New York prosecutors announced on Thursday that they had filed a new indictment against the 67-year-old former producer. The original accusations against him were a catalyst for America's #MeToo movement.

The document is expected to be made public in a state court on Monday, two weeks before jury selection for his trial is scheduled to start on September 9.

According to US media the new indictment will include testimony from actress Annabella Sciorra, known for her star turn in the hit television series "The Sopranos."

Sciorra helped trigger the #MeToo movement in October 2017 when she told The New Yorker magazine that Weinstein raped her at her home in Manhattan in 1993.

Weinstein has always insisted his sexual relationships were consensual and is again expected to enter a not guilty plea on Monday.

Once one of the most powerful men in Hollywood, Weinstein has been accused of harassment and assault by more than 80 women, including stars such as Angelina Jolie and Ashley Judd.

But the "Pulp Fiction" producer only faces charges involving two women -- one who alleges he raped her in 2013, the other who claims he forcibly performed oral sex on her in 2006.
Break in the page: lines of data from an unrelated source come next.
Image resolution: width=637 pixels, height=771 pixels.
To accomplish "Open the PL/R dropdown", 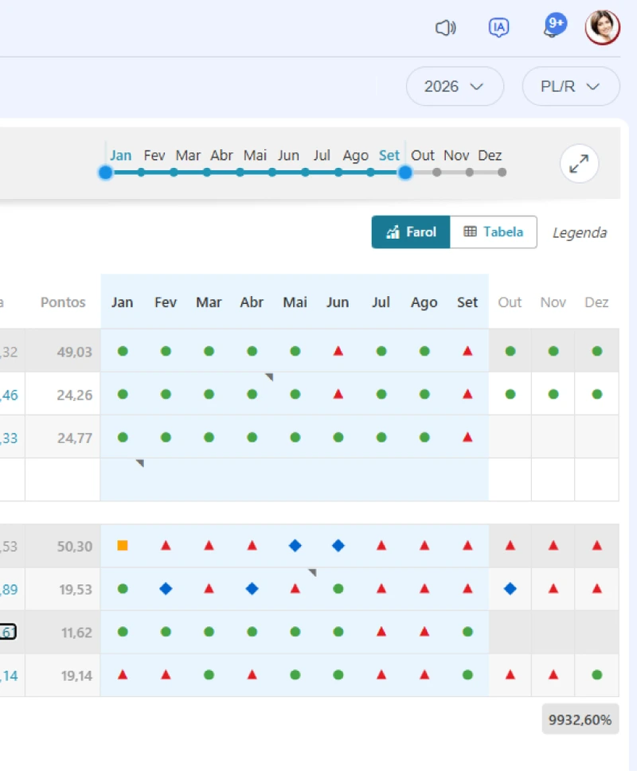I will click(571, 86).
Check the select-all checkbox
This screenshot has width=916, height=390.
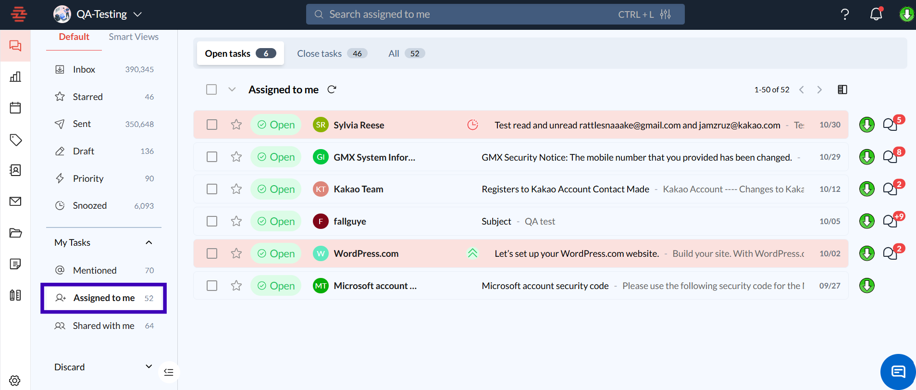[x=211, y=89]
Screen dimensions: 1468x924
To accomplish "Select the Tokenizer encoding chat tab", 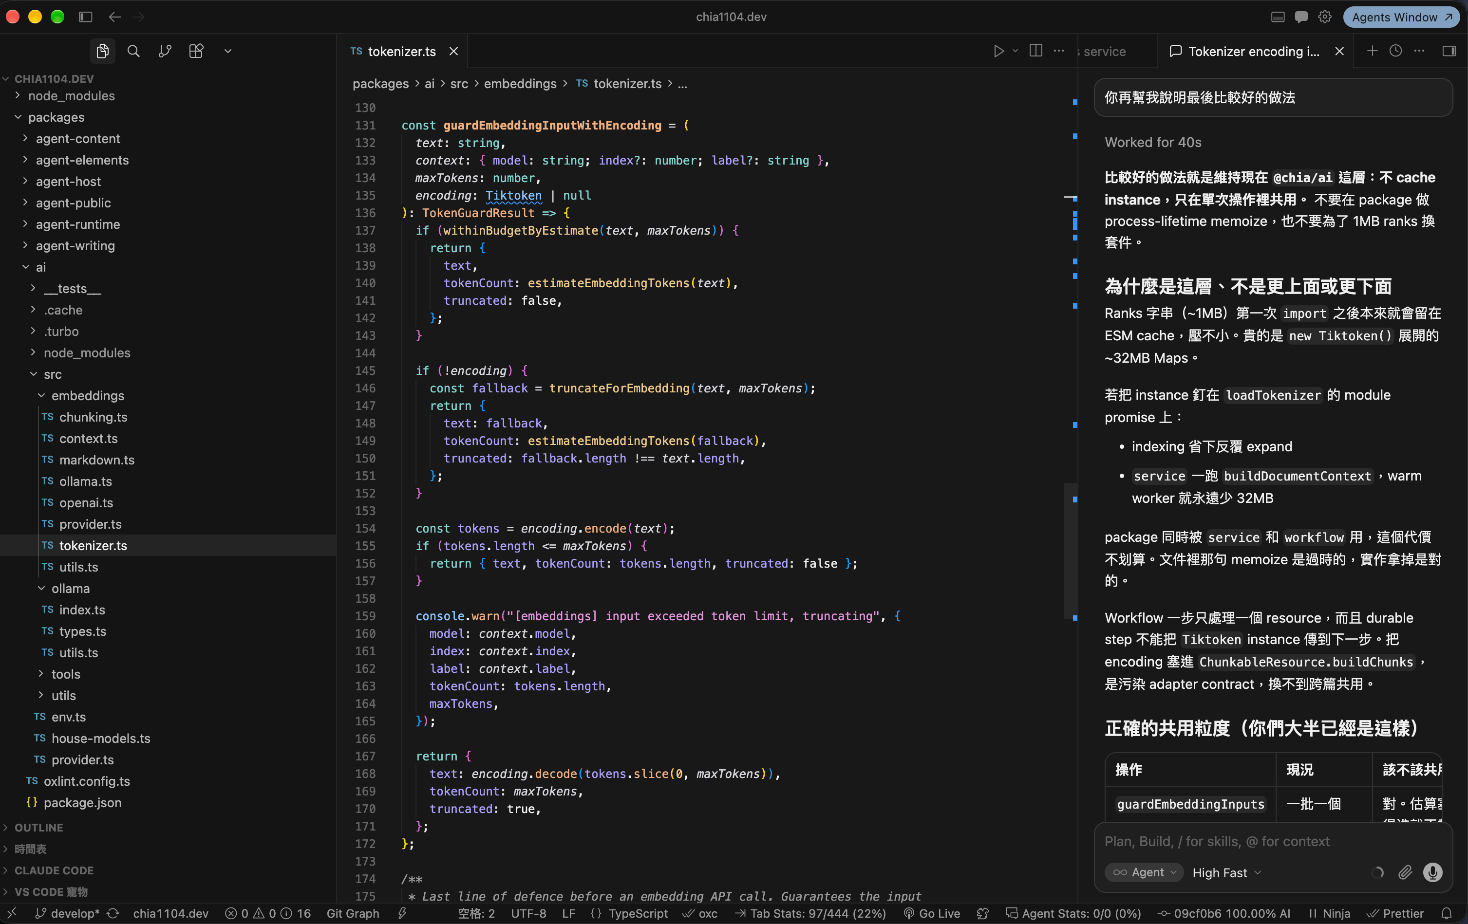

Sciorra reportedly approached prosecutors too late for her allegations to be included in the original indictment, The New York Times reported, citing a letter written by the prosecutor in charge of the case.

The judge denied a prosecution request that Sciorra be allowed to give evidence at Weinstein's trial because she had not testified before a grand jury as is procedure under US law.

Prosecutors hope the new indictment will allow her to testify. The number of accusers appearing in court can influence the verdict, as seen in the 2018 conviction of Bill Cosby.

Weinstein's lawyers have denounced the new indictment as a "desperate" last-minute move and are expected to ask for the indictment to be dismissed.

Bennett Gershman, a law professor at Pace University and a former prosecutor, said the judge will likely reject their request.

They will at most be given "more time to prepare the trial," he told AFP, meaning a delay to the start of the trial.

Weinstein's attorneys have also asked for the trial to be moved, arguing that intense coverage in New York's tabloids has meant he won't get a fair trial.

A decision will also likely come Monday but the request is expected to be rejected. (AFP)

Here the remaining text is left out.